A Ouarzazate, les autorités n’ont pas été tendres avec les syndicats. Un simple sit-in organisé par la Confédération démocratique du travail, a été attaqué par les forces de l’ordre. Les personnes présentes attestent que l’intervention a été très violente. Selon Nabila Mounib, leader du Parti socialiste unifié, « Omar Oubouhou, Secrétaire général du PSU à Ouarzazate a reçu un coup de brodequin dans le rein, il est hospitalisé actuellement ». Quatre autres syndicalistes ont dû être transportés à l’hôpital suite à la répression de leur sit-in. Selon un communiqué de la CDT, les autorités n’ont pas eu recours qu’aux méthodes réglementaires de la dispersion, « les autorités ont utilisé des armes blanches pour déchirer les pneus des voitures des militants », l’indignation des passants a également été un motif pour se faire passer à tabac, toujours selon le communique du syndicat.

Des directives d’en haut ?

Selon le site d’information Hespress, un responsable de la police aurait sous-entendu que le ministère de l’Intérieur avait émis des directives strictes quand aux manifestations de ce dimanche. D’ailleurs, les protestations à Oujda, Nador, Tanger (vidéo ci-contre), Marrakech et le samedi à Rabat ont eu droit au même traitement réservé aux militants à Casablanca. En ce moment-même, les protestations à Sidi Ifni se sont transformées en véritables affrontements entre la population et les forces de l’ordre.
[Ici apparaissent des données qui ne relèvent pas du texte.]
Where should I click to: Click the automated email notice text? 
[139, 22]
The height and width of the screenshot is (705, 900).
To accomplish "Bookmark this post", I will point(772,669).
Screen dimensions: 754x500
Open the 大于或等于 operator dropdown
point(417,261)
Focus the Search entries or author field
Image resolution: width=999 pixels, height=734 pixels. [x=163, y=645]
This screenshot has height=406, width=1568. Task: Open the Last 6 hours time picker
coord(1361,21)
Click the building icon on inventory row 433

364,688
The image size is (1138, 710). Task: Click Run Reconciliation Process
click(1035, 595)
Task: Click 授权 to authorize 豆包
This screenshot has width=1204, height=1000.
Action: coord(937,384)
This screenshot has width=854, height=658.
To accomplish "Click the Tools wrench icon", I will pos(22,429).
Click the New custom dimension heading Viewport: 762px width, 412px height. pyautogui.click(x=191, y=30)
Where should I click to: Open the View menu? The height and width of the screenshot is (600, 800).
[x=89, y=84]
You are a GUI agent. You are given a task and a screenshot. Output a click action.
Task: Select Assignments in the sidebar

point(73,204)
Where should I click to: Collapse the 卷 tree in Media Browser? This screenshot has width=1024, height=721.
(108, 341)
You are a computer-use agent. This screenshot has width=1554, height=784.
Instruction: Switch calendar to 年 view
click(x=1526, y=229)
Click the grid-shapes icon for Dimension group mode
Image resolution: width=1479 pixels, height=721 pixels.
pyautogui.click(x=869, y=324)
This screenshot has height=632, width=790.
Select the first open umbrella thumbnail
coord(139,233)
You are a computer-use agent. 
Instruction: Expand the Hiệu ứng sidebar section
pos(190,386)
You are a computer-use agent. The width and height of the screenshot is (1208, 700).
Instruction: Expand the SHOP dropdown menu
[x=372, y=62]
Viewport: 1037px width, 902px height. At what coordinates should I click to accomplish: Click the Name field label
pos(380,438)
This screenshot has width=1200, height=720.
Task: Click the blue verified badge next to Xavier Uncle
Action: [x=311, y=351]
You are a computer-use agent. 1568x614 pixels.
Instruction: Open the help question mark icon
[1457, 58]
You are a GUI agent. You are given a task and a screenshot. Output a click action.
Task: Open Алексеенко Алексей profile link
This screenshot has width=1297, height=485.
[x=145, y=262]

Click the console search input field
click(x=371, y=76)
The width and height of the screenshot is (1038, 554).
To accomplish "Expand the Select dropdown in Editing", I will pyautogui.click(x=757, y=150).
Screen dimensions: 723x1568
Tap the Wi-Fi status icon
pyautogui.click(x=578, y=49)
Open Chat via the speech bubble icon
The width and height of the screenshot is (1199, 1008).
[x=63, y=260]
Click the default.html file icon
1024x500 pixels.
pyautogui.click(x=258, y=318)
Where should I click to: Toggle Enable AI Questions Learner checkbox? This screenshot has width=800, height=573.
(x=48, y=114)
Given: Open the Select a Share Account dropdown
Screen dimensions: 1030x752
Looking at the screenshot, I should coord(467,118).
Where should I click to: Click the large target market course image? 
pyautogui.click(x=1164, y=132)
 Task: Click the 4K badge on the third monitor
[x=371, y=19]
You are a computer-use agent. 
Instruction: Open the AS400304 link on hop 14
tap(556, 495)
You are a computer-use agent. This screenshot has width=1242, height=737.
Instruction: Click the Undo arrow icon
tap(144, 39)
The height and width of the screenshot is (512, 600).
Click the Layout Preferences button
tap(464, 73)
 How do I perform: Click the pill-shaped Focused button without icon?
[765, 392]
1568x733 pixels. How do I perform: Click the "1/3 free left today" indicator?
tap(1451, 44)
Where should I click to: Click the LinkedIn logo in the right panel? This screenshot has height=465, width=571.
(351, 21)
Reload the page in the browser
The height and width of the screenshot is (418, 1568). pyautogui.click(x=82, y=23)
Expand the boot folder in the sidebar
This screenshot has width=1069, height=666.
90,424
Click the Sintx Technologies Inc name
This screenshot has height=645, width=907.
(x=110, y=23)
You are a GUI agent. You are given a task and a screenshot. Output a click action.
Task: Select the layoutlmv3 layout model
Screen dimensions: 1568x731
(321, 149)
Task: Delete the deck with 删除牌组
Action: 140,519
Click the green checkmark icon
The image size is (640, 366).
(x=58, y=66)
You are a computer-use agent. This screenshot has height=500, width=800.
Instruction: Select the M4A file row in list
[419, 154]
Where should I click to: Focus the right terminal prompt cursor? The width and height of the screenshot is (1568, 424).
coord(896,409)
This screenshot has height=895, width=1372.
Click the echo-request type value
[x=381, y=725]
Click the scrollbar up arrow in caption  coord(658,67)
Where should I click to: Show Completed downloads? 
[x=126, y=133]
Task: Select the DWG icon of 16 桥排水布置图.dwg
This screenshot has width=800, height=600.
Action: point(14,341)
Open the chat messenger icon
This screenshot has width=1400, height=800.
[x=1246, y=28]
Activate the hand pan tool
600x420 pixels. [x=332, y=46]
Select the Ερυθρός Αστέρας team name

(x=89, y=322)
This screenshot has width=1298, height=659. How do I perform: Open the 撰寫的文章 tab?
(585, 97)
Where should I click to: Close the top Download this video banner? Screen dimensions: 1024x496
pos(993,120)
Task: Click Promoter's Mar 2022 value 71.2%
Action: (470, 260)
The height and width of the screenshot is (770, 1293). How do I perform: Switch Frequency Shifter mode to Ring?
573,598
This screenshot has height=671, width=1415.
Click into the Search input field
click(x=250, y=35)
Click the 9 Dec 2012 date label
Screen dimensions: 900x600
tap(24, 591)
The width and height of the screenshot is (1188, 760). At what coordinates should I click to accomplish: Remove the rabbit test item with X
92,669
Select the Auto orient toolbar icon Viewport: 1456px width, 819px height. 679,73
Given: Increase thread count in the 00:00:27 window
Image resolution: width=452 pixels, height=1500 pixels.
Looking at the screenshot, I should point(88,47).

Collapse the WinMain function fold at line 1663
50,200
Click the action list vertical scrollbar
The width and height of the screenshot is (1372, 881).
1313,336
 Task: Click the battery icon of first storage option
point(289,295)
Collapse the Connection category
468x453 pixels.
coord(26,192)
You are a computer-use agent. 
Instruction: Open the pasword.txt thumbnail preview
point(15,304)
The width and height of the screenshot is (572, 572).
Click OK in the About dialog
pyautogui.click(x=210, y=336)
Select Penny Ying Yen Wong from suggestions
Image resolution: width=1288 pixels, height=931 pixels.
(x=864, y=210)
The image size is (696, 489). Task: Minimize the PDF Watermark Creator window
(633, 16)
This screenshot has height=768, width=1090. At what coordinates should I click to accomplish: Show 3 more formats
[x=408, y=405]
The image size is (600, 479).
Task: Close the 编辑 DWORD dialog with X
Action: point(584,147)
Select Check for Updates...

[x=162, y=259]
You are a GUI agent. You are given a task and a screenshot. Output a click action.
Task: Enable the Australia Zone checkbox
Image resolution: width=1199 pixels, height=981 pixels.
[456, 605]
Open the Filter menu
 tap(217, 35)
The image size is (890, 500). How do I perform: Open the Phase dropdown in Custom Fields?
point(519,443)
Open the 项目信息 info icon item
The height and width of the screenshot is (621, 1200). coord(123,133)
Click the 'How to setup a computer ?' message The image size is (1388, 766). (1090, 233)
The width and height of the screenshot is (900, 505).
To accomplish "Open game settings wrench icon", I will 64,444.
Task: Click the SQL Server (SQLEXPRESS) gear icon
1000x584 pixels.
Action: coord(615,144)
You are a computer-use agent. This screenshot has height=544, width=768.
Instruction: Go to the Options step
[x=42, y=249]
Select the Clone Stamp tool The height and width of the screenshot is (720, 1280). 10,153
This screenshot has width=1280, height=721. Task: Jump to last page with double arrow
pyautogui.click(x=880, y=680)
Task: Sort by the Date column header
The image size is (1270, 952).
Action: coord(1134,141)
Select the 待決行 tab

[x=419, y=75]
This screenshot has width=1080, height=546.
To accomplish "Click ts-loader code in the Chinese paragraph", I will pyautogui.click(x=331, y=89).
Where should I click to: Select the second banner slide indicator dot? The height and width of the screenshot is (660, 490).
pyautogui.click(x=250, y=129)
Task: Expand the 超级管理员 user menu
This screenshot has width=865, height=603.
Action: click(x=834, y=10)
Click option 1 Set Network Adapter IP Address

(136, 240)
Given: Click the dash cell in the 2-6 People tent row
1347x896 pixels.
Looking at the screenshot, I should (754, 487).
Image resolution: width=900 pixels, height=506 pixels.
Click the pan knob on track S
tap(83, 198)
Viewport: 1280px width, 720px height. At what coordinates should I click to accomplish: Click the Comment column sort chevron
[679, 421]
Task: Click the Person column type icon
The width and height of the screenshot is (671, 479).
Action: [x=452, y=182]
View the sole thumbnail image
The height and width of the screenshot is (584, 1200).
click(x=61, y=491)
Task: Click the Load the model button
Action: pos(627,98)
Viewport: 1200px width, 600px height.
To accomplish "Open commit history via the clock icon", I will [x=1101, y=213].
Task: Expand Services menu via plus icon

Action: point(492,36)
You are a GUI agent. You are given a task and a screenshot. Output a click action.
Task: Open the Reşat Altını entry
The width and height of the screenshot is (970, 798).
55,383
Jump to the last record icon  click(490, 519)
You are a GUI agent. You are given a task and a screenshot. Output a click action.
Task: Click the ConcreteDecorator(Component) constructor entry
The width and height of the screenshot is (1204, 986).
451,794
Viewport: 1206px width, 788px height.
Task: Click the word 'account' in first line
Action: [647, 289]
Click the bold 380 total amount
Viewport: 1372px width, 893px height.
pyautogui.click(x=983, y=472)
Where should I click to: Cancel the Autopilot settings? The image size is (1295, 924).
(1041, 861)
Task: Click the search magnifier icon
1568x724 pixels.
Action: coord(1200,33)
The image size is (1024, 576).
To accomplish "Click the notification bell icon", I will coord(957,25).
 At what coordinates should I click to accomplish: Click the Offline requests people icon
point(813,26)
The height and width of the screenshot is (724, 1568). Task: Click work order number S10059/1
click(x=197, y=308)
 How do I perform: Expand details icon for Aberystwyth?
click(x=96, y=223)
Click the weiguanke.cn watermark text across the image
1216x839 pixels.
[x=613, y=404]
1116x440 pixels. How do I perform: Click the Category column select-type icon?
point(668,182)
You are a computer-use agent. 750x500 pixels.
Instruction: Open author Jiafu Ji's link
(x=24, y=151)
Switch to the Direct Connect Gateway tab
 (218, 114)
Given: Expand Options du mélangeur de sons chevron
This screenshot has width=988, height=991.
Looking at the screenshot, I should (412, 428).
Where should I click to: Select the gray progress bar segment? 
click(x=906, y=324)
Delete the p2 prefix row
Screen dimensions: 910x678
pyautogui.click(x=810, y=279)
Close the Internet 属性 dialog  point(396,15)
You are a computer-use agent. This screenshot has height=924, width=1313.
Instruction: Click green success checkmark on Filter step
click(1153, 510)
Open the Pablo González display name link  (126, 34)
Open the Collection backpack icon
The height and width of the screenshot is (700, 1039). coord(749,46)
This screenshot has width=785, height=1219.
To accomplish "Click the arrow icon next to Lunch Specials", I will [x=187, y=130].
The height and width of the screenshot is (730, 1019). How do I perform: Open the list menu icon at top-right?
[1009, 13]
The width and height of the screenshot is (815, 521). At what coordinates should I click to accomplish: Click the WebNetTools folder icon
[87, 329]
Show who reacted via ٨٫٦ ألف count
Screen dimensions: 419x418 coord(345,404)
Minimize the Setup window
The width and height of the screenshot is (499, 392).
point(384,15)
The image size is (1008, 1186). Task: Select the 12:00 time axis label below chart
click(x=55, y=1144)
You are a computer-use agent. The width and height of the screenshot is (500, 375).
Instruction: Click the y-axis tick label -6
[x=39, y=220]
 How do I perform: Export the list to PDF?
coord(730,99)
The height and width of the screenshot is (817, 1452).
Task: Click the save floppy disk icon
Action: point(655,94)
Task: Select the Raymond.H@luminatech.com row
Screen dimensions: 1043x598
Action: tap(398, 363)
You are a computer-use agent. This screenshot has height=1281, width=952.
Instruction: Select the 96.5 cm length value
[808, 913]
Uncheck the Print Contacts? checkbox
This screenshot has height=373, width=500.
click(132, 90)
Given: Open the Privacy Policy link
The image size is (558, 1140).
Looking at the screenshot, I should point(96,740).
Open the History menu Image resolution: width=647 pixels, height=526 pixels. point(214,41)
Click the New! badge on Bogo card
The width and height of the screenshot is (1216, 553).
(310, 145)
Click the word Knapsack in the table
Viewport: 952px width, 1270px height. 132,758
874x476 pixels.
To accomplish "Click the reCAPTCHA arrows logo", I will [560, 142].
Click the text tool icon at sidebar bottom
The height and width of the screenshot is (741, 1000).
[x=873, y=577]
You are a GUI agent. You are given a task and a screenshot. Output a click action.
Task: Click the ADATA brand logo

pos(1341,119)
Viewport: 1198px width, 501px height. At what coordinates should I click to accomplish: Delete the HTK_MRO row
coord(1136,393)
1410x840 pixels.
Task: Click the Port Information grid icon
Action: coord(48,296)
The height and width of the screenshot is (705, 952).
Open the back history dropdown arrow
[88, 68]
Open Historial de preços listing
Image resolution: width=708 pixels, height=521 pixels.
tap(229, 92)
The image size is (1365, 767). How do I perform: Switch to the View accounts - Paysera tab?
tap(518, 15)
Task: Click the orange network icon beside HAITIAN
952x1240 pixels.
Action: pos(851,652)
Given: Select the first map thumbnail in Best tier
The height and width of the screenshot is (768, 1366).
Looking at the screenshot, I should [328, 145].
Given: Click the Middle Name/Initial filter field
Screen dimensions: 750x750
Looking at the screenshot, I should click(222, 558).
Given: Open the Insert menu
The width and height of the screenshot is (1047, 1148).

Selon un militant d’ATTAC Sidi Ifni, la coordination locale du 20 février a décidé de rester en sit-in ce soir dimanche, « mais tout de suite, les forces de l’ordre ont violemment réprimé le rassemblement, et maintenant il y a des affrontements entre les habitants et la police, les deux parties se jettent des pierres ».
 

Le Mouvement du 20 février malmené

Les éléments de police étaient massivement présents au quartier Sbata hier après-midi.
Les éléments de police étaient massivement présents au quartier Sbata hier après-midi.
À Casablanca et plus précisément au quartier Sbata, les militants du 20 février n’ont pas pu manifester hier. « Il n’y a pas eu de marche parce que l’avenue était pleine de flics. Il y avait des motards, des civils, et des baltajias comme d’habitude », affirme Samira Kinani du 20 février. Une autre source indique que la manifestation a été dispersée quelques minutes après le regroupement des manifestants. À travers le pays, la police a dispersé les manifestations. « Ce n’est qu’à Tanger que la manifestation a pu avoir lieu. Il n’y a pas eu de répression, la police a uniquement encadré les manifestationmanifestants », indique Younes Drraz. Au moins deux manifestants ont été blessés et hospitalisés et une trentaine arrêtés à Casablanca. « Bien après la dispersion de la manifestation, les policiers arrêtaient encore les militants à Sbata », indique un membre du 20 février. Hier le mouvement se réunissait pour demander « la libération des détenus politiques » et « l’indépendance de la justice ».
Théorie du complot ?
Les forces de l’ordre étaient massivement mobilisées dimanche à Casablanca. Après l’annonce d’une manifestation appelant à la « révolution », la sécurité était renforcée dans les lieux de rassemblement, que ce soit à la Place Mohammed V le matin ou à Sbata dans l’après-midi. « La répression n’est pas nouvelle. Il y a de plus en plus de violence, mais cette fois-ci elle est particulière. Il y a eu des arrestations dès le matin, lorsque des militants du 20 février ont voulu assister à la manifestation de 11h. L’appel du 13 janvier est indépendant du mouvement du 20 février et les militants qui ont été arrêtés ce matin seraient allés à la Place Mohammed V uniquement pour voir ce qui s’y passait et auraient été arrêtés parce qu’ils sont connus de la police», indique cette même source.  L’appel du 13 janvier est indépendant du mouvement du 20 février. « C’est un appel beaucoup plus radical que les revendications du 20 février, en plus d’être anonyme », indique un membre du 20 février. Certains avancent l’hypothèse d’un « appel préfabriqué par le makhzen afin de justifier la répression massive et l’arrestation de militants », indique un membre du 20 février. Le 20 janvier, des manifestations sont prévues à travers le pays afin de réitérer les revendications globales du M20F. Youness Drraz indique que la tenue de ces manifestations dimanche prochain est à confirmer étant donné la répression d’hier. « Nous allons nous réunir et nous concerter à ce sujet avant de prendre une décision ».